#### About this task:
Each line from the one containing "โรงพยาบาลบุณฑริก (519, 2195)" through the final line of the records is to be repeated exactly, with no additions.
□ □ □ □ □
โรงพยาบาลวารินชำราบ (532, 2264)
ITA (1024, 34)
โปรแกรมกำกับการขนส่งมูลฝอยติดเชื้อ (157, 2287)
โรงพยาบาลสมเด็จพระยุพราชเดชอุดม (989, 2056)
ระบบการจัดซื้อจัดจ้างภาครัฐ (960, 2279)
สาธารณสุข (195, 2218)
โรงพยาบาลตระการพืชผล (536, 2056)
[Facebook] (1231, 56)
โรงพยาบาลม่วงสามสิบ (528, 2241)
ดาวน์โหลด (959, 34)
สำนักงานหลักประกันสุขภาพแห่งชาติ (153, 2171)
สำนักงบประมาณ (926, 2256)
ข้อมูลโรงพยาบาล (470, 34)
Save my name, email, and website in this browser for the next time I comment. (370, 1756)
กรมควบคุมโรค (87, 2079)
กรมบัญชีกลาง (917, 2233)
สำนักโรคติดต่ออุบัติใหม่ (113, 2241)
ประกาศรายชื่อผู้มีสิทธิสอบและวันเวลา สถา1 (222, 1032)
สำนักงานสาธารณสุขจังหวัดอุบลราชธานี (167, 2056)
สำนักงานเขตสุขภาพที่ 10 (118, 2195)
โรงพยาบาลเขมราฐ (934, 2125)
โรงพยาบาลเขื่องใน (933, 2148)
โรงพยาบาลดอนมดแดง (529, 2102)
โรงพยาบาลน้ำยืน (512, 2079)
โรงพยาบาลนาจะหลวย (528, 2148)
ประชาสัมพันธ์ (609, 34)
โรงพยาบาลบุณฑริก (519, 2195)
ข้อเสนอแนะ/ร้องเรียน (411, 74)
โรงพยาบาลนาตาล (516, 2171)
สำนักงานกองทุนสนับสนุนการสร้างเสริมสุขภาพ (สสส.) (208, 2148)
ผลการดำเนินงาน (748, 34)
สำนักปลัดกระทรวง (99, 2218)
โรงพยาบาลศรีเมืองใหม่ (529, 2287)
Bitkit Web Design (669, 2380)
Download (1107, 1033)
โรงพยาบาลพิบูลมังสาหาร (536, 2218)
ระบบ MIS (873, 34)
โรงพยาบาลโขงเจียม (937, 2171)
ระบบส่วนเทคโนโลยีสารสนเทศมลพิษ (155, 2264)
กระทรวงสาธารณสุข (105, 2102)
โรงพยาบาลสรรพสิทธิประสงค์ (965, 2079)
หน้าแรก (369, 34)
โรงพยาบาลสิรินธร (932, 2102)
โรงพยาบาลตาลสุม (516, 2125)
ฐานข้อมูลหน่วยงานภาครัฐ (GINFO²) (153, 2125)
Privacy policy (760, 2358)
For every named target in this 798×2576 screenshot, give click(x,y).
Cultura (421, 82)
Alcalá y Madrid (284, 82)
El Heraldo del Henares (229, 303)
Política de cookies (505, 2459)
□ □ □ □ □
#### Task solution:
โรงพยาบาลบุณฑริก (519, 2195)
ข้อเสนอแนะ/ร้องเรียน (411, 74)
โรงพยาบาลนาตาล (516, 2171)
สำนักงานกองทุนสนับสนุนการสร้างเสริมสุขภาพ (สสส.) (208, 2148)
ผลการดำเนินงาน (748, 34)
สำนักปลัดกระทรวง (99, 2218)
โรงพยาบาลศรีเมืองใหม่ (529, 2287)
Bitkit Web Design (669, 2380)
Download (1107, 1033)
โรงพยาบาลพิบูลมังสาหาร (536, 2218)
ระบบ MIS (873, 34)
โรงพยาบาลโขงเจียม (937, 2171)
ระบบส่วนเทคโนโลยีสารสนเทศมลพิษ (155, 2264)
กระทรวงสาธารณสุข (105, 2102)
โรงพยาบาลสรรพสิทธิประสงค์ (965, 2079)
หน้าแรก (369, 34)
โรงพยาบาลสิรินธร (932, 2102)
โรงพยาบาลตาลสุม (516, 2125)
ฐานข้อมูลหน่วยงานภาครัฐ (GINFO²) (153, 2125)
Privacy policy (760, 2358)
For every named target in this 798×2576 screenshot, give click(x,y).
Cultura (421, 82)
Alcalá y Madrid (284, 82)
El Heraldo del Henares (229, 303)
Política de cookies (505, 2459)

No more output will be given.